Die Müllsammler gehen meist zu zweit los, so wie Rafa Candia und Roberto Medina: Einer hält den Deckel der grünen Recycling-Container auf, der andere steigt rein. Dann klauben sie alles Wiederverwertbare aus den grossen, grünen Containern, in die die Anwohner alles gemischt werfen: Glas, Karton, Plastik.

Die beiden Müllsammler Robert Medina und Rafa Candia
Legende: Links Roberto Medina, rechts im Bild Rafa Candia. Sie sammeln Wertstoffe für die Kooperative Madreselva – Candia plädiert für Gesetze, welche die Mülltrennung verbessern sollen. SRF Karen Naundorf

«Wir sind stolz, endlich eine Vertreterin im Parlament zu haben», sagt Rafa Candia, der schon seit bald zwanzig Jahren nach Wertstoffen sucht.

Seine Erwartungen an Natalia Zaracho sind gross: «Ältere Müllsammler brauchen Unterstützung, wir einen besseren Lohn, dafür braucht es Gesetze. Auch dafür, damit die Leute den Müll besser trennen und überhaupt mehr recyceln.»

Candia und Medina arbeiten für die Kooperative Madreselva, eine von zwölf von den Müllsammlern selbst organisierten Unternehmungen, die sich um die Mülltrennung in der argentinischen Hauptstadt kümmern.

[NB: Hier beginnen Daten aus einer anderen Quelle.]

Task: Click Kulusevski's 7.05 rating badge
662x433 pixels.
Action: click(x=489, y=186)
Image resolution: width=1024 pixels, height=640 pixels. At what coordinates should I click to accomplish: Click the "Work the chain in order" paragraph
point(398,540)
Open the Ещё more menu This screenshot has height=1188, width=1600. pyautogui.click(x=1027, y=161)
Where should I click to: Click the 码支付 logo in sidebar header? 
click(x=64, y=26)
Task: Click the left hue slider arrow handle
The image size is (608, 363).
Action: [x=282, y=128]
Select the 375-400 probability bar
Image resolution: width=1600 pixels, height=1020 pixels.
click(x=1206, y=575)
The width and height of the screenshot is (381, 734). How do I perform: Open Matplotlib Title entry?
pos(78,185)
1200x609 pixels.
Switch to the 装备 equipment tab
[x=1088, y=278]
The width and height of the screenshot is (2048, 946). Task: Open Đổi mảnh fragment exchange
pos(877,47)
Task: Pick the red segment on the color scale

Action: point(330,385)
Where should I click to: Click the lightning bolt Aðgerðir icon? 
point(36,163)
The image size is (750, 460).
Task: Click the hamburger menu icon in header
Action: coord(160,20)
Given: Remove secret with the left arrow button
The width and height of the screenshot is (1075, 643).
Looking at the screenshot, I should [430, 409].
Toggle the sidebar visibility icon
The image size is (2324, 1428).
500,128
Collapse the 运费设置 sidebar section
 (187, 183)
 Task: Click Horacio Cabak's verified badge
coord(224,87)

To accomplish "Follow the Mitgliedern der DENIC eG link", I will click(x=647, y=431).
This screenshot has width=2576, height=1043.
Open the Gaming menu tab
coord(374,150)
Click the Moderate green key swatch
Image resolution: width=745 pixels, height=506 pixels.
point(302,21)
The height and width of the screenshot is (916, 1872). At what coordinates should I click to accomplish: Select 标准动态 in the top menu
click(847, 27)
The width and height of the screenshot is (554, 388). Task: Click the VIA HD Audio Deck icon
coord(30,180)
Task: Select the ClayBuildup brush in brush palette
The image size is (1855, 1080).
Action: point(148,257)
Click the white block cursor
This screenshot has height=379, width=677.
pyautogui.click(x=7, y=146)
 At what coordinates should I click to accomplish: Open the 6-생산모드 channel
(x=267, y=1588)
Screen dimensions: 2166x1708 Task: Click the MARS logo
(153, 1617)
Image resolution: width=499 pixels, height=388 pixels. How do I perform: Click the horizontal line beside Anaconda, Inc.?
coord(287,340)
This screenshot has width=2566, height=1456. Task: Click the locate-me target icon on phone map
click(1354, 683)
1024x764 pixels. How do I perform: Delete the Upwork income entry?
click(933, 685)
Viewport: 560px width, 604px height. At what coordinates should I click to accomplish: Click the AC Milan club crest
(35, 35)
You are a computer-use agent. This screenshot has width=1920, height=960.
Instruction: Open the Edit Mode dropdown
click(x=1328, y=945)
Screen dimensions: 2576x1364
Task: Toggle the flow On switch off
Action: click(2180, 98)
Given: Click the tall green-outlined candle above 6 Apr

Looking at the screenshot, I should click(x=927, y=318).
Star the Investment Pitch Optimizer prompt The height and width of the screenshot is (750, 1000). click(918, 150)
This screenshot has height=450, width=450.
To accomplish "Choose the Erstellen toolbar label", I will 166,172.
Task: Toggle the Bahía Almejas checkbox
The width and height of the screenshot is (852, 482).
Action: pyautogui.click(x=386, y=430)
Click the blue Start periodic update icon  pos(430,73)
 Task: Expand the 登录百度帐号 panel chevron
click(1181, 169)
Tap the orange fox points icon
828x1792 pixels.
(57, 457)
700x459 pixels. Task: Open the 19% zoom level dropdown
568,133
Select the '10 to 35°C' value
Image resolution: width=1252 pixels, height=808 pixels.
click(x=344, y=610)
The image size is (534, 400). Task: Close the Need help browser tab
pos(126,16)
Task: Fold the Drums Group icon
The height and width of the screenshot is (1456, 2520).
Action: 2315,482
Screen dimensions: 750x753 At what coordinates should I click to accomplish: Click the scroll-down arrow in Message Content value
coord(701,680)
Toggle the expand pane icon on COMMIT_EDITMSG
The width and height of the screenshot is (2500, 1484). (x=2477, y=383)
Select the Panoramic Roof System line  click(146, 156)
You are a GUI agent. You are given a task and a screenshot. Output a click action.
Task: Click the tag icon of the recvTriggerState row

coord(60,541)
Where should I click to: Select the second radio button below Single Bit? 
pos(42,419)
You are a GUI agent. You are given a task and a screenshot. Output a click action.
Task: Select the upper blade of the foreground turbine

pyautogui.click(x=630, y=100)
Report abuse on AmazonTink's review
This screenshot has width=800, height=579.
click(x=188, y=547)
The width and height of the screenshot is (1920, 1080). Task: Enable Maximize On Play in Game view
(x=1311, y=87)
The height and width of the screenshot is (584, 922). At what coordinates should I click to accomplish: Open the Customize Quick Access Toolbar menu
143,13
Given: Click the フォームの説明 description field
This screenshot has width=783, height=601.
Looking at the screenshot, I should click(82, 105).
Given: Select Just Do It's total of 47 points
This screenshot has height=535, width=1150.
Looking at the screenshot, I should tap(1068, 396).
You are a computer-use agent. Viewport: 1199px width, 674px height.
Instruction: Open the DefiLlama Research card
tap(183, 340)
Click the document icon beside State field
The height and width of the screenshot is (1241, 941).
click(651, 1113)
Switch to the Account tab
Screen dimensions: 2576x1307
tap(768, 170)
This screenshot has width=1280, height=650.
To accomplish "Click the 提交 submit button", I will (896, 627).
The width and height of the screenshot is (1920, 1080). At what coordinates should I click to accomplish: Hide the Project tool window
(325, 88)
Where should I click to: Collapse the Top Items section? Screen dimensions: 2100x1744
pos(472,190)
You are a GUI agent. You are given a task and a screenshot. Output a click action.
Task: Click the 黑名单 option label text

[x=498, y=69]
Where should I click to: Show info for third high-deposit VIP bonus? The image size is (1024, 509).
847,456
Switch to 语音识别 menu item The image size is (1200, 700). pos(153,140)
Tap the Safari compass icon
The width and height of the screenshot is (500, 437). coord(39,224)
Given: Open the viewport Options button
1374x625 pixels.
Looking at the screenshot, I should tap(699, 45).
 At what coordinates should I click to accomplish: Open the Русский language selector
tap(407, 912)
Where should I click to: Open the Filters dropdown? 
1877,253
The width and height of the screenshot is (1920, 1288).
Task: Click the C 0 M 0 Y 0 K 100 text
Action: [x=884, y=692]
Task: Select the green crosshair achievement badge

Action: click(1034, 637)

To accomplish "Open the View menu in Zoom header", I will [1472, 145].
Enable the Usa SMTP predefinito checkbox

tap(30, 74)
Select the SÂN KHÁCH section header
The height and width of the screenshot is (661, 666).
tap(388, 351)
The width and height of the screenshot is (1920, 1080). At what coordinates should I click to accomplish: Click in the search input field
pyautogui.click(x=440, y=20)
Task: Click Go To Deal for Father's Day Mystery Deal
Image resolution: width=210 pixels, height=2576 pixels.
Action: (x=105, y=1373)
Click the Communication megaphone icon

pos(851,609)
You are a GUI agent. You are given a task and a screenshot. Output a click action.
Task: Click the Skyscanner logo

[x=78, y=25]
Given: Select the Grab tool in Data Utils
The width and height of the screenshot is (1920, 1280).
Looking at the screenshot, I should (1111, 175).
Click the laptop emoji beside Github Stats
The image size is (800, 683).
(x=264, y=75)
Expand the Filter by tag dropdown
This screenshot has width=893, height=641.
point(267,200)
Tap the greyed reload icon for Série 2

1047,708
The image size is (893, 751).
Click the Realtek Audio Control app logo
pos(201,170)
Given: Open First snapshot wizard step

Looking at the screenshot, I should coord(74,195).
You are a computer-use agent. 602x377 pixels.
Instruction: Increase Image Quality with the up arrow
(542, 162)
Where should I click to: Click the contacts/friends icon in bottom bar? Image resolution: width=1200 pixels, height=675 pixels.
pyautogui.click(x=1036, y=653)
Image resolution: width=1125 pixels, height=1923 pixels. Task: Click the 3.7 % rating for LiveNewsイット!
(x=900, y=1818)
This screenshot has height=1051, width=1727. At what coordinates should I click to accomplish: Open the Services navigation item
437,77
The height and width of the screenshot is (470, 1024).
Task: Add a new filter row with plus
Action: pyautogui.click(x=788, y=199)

Die Kooperative Madreselva
Legende: In der Kooperative Madreselva werden die Werkstoffe sortiert – die Arbeitenden verdienen einen mageren Lohn. Dennoch: Sie stehen besser da als viele andere ohne Job. SRF Karen Naundorf

20'000 Pesos ist der Grundlohn für einen Müllsammler, umgerechnet 171 Franken. Dazu kommen 15 Pesos, 13 Rappen, pro Kilo gesammelte Wertstoffe. Es ist ein harter Job, der kaum genug zum Überleben bringt. «Und wir sind die, die Glück haben», sagt Rafa Candia. «Andere beneiden uns um den Platz in der Kooperative.»

Zwei Mitarbeiterinnen der Kooperative Madreselva
Legende: Die meisten, die in der Kooperativen arbeiten, sammelten zuvor jahrelang Müll ohne Einkommen. Egal mit wem man hier spricht: Alle hoffen, dass die Recyclingquote steigt und die Kooperativen mehr Mitglieder aufnehmen können. SRF Karen Naundorf

Die Kooperativen-Mitglieder organisieren auch Vorträge an Schulen und auf öffentlichen Plätzen. Dort erklären sie, wie Mülltrennung funktioniert oder wie aus Küchenabfällen Humus wird.

Kooperativ-Mitglieder stehen an einem Stand.
Legende: Müllsammlerinnen und -sammler erteilen der Mittelklasse eine Lektion in Umweltschutz: Kooperativ-Mitglieder erklären, wie aus Essensabfällen Humus wird. SRF Karen Naundorf

Es ist ein einzigartiger Erfolg der «recicladores»: Bewohner von Armenvierteln, oft stigmatisiert, geben den Bewohnern in Mittelklasse-Vierteln eine Lektion in Umweltbewusstsein.

Rafa Candia und Frau Sandra beim Mittagessen mit den Kinder.
Legende: Rafia Candia und seine Frau Sandra beim Mittagessen mit den Kindern. Dass eine Müllsammlerin im Parlament sitzt, weckt in den beiden Eltern viel Hoffnung – vor allem, was die Zukunft ihrer Kinder anbelangt. SRF Karen Naundorf

Seit eine Müllsammlerin im Parlament sitzt, ermutigen Rafa Candia und seine Frau Sandra ihre Kinder zu träumen: «Wir wünschen uns, dass sie weit kommen, wie Naty. Sie hat neue Wege eröffnet. Das gilt für alle Kinder von Müllsammlern. Man sieht nun, wie weit eine Müllsammlerin es schaffen kann.»